Given that we observe R, we are interested in knowing the “backward” probabilities P(B_i \lvert R). These probabilities are called the posterior probabilities of the causes. Mathematically, the Bayes’ formula is simply an alternative way of writing the following conditional probability.

\displaystyle (5) \ \ \ \ \ P(B_k \lvert R)=\frac{P(B_k \cap R)}{P(R)}

In (5), as in the discussion of the random experiment of choosing box and selecting ball, we are restricting ourselves to only the cases where the event R is observed. Then we ask, out of all the cases where R is observed, how many of these cases are caused by the event B_k?

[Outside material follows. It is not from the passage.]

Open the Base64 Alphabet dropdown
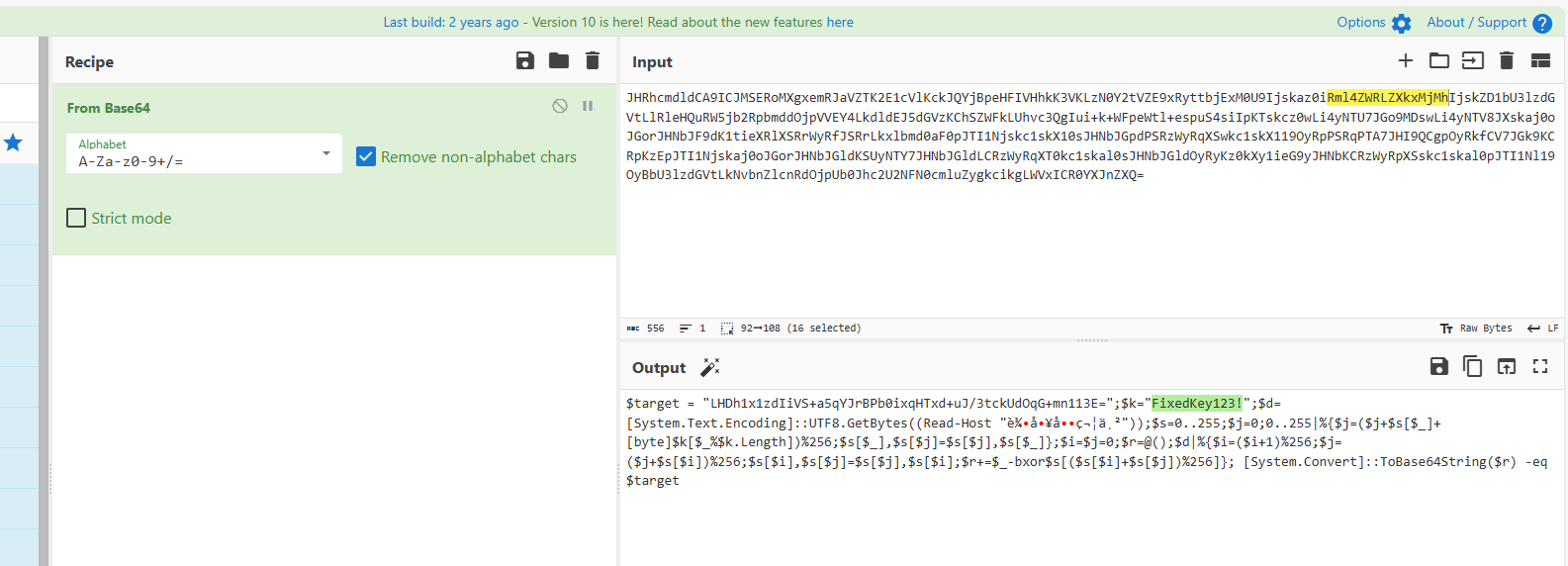The image size is (1568, 566). click(x=204, y=153)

The numerator of (5) can be written as

\displaystyle (6) \ \ \ \ \ P(B_k \cap R)=P(R \lvert B_k) \times P(B_k)

The denominator of (5) is obtained from applying the total law of probability.

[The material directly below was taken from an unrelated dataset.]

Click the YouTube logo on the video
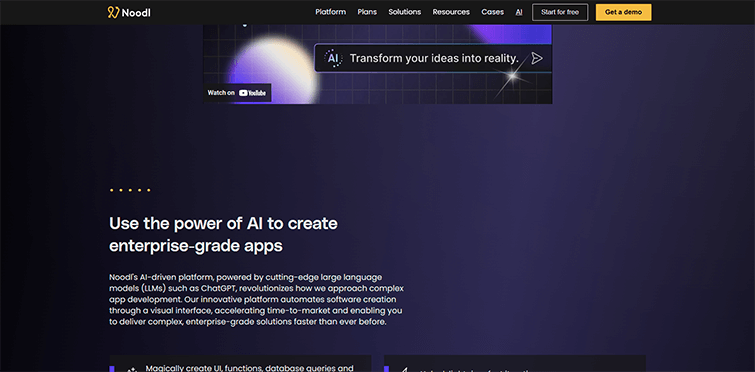Image resolution: width=755 pixels, height=372 pixels. tap(252, 93)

\displaystyle (7) \ \ \ \ \ P(R)=P(R \lvert B_1) P(B_1) + P(R \lvert B_2) P(B_2)+ \cdots + P(R \lvert B_n) P(B_n)

Plugging (6) and (7) into (5), we obtain a statement of the Bayes’ formula.

\displaystyle (8) \ \ \ \ \ P(B_k \lvert R)=\frac{P(P(R \lvert B_k) \times P(B_k)}{\sum \limits_{j=1}^n P(R \lvert B_j) \times P(B_j)} \ \ \ \ \ \ \ \text{(Bayes' Formula)}

Of course, for any computation problem involving the Bayes’ formula, it is best not to memorize the formula in (8). Instead, simply apply the thought process that gives rise to the formula (e.g. the tree diagram shown above).

The Bayes’ formula has some profound philosophical implications, evidenced by the fact that it spawned a separate school of thought called Bayesian statistics. However, our discussion here is solely on its original role in finding certain backward conditional probabilities.

______________________________________________________________
Example 2

Example 2 is left as exercise. The event that both selected balls are red would give even more weight to Box 2. In other words, in the event that a red ball is selected twice in a row, we would believe that it is even more likely that the unknown box is Box 2.
______________________________________________________________
Reference

  1. Feller, W., An Introduction to Probability Theory and Its Applications, third edition, John Wiley & Sons, New York, 1968.
  2. Grinstead, C. M., Snell, J. L. Introduction to Probability, Online Book in PDF format.